# TYBEE PIER



## GLENNO (Apr 23, 2003)

Emanuel


Came down to Tybee this past weekend. Spur of the moment kind of thing. Got to peir at 9:30pm. Landed some nice wighting
right of the bat. Then got a 36" lemon shark.....great rush. My partner got a big puffer fish and some keeper whiting.
Friday hit the peir early and fished till afternoon low tide. Did ok. More whiting and lots of croaker. Best thing 
all day...two blues...and one was a keeper.
Saturday, terrible...only thing good was a guy fishing shallow landed a couple of drum and the biggest pompano i have ever seen. So bad me and a guy I met started a new sport...Birding....take about 8 ft of mono, put on shrimp(no hook) and see who can get a bird in the closest. Great fun when their is absoutly nothing biting. Ended day happy to be fishing and not working.
Sunday....more of the same.Went to back river...same...went to Lazorato creek peir...same except got one small catfish.
Looked for you on peir, were you there?
Anyway, be back end of the month...I will be in touch.
Oh, allmost forgot another guy I met showed me bollooning...super cool great,going to try it more when i come back. Have you ever tried it...if not you have got to...had my bait out well over a hundred yards...but it was sat and nothing was biting.


----------



## emanuel (Apr 2, 2002)

Wasn't at the piers at all this weekend, what with the Orange Crush thing and all. I did hit a couple of the inland spots including Lazaretto on Saturday. The guy who showed you ballooning, did he have a shaved head, mustache and smoked Black and Milds? If so, I know who you're talking about, he's there almost every weekend. Him and a guy named Don.

I'll try to be around at the end of the month, although I may have to go up to VA around that time. I'm in the doghouse with the girlfriend right now, so it's cramping my style.


----------



## GLENNO (Apr 23, 2003)

Emanuel,

Yes, orange crush was as bad as a pile of rotten fish heads, in a cooler, left in the sun, in july. Never again for me. Anyway, the guy who showed me bollooning was Derik, originally from northern california. The other guy I met was Tommy, had a home-made peir cart made of PVC pipe. You know him?

(spelled your name wrong on other post,sorry)

Girlfreind problems? She don't fish?


----------



## emanuel (Apr 2, 2002)

Uhhh, I'm in trouble for catching fish that I shouldn't have, if you know what I mean. Casting into forbidden waters, etc.

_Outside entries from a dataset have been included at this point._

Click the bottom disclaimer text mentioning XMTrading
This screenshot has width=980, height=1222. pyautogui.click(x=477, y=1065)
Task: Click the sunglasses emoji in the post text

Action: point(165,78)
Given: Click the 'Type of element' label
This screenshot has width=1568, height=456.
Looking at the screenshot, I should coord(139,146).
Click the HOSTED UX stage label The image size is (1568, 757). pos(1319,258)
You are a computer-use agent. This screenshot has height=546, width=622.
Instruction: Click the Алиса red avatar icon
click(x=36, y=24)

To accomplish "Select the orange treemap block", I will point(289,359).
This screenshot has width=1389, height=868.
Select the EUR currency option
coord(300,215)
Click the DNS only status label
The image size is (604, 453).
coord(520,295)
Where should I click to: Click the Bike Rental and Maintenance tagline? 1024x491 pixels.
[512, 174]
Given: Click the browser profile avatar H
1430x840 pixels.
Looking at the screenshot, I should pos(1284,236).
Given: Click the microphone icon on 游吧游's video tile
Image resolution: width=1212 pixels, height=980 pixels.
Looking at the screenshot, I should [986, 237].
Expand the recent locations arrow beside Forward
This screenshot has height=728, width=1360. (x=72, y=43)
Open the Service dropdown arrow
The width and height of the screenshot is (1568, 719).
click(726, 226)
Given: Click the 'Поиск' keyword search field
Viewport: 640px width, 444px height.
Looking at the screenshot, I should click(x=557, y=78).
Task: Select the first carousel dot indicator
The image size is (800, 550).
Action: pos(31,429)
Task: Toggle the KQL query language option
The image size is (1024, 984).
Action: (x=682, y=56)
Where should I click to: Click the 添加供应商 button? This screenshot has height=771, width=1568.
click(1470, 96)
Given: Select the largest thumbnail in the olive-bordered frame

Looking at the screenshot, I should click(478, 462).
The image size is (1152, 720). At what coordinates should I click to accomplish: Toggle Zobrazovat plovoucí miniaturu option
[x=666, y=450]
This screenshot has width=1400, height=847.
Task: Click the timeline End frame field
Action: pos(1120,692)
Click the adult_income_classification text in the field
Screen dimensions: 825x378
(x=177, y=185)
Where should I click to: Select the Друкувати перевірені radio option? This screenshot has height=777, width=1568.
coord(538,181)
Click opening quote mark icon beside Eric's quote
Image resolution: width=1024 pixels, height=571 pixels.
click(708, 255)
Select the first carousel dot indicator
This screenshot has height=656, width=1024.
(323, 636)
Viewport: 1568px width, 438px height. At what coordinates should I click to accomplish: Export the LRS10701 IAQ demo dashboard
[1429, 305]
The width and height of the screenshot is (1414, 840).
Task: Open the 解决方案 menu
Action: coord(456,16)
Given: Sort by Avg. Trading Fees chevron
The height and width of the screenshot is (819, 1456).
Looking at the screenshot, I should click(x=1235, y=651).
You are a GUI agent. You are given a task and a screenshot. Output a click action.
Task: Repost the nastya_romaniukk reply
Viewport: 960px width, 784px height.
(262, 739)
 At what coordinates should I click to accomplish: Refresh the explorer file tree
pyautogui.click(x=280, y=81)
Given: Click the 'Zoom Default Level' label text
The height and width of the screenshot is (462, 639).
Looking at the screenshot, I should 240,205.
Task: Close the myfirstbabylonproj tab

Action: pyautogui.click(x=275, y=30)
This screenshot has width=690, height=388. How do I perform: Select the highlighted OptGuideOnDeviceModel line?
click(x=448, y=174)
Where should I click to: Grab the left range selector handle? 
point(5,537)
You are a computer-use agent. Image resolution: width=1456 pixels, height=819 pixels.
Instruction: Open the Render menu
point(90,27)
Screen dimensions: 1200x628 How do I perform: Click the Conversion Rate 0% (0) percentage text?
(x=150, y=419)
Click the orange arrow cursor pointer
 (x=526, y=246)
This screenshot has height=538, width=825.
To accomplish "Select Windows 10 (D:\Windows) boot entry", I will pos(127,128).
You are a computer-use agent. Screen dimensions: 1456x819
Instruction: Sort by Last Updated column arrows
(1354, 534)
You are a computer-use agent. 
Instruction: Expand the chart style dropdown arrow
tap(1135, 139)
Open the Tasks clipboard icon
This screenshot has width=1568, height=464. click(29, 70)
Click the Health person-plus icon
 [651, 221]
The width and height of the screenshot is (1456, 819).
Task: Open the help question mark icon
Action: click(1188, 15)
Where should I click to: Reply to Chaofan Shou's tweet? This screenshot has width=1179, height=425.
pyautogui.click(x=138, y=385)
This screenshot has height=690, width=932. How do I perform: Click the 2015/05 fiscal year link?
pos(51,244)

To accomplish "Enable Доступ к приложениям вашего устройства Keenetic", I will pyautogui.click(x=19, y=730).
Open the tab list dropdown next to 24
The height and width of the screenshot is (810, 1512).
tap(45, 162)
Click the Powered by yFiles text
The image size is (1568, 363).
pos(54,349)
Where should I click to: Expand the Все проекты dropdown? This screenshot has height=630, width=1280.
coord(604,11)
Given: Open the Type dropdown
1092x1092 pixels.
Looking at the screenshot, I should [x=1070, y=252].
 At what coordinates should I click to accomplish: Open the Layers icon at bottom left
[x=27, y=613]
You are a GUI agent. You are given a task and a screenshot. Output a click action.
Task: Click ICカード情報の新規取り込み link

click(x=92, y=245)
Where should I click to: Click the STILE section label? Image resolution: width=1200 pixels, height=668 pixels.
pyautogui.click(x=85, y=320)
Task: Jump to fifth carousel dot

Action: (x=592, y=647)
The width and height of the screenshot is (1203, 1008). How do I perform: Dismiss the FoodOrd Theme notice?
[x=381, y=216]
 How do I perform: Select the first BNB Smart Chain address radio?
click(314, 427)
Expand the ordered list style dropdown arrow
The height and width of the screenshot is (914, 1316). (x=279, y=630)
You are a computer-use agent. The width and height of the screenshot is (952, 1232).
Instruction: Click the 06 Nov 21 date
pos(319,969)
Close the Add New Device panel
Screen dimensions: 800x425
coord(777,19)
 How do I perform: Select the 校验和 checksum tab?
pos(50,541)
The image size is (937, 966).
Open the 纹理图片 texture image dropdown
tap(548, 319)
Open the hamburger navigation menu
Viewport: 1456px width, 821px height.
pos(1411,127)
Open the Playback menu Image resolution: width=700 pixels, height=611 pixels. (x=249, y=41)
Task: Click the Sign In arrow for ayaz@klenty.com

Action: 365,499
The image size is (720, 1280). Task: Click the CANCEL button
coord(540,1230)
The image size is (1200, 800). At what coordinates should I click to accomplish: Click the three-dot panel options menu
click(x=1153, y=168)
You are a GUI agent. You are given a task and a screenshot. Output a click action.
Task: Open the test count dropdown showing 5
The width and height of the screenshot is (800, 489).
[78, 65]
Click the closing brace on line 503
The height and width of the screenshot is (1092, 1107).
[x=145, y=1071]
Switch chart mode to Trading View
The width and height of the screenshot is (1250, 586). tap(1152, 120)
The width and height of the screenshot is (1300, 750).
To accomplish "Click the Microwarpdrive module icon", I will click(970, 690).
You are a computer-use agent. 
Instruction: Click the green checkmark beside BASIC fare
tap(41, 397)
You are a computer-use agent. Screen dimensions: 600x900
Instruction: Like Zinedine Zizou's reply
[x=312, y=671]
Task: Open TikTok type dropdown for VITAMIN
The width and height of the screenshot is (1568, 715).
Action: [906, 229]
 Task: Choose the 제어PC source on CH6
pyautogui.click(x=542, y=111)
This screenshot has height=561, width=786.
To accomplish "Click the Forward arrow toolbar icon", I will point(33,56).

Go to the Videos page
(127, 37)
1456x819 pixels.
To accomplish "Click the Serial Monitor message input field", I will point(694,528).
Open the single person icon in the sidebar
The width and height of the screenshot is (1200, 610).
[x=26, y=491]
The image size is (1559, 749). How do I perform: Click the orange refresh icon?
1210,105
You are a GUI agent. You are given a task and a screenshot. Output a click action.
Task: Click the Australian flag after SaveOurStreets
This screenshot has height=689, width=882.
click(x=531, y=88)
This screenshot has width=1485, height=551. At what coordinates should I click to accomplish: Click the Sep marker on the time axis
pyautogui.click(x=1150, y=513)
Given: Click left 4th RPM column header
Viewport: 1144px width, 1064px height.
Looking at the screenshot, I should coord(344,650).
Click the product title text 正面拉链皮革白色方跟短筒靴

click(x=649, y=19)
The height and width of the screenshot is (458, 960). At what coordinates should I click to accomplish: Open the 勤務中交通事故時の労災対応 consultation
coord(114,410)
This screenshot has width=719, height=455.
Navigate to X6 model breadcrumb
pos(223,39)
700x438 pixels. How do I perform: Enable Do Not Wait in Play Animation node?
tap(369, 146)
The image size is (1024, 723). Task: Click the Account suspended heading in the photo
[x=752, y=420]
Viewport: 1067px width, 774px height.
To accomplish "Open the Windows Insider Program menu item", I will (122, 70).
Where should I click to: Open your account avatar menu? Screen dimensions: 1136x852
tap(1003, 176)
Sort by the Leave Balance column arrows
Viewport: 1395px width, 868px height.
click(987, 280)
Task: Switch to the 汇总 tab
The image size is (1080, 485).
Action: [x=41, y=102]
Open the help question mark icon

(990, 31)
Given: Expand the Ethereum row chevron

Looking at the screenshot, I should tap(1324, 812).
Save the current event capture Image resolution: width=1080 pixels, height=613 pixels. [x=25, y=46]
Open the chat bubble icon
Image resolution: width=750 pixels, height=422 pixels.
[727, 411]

I think his name is Tommy, I forgot to ask his name.


----------



## GLENNO (Apr 23, 2003)

Emanuel,

Sometimes It's better to stick with just one species at a time. Good luck. I'll still buy the beer if your around.

I have never fished on thunderbolt peir. What kind of luck have you had? How do you get there?


----------



## emanuel (Apr 2, 2002)

You get to the Thunderbolt pier by taking the last left at the light right before you cross the ICW/Wilmington River bridge. I've never had any real luck there other than small croaker. Some people catch trout and other fish there, but I just hit it when I'm not having any luck elsewhere or when I have to go into town and I have a couple extra minutes to fart around with the little fish.


----------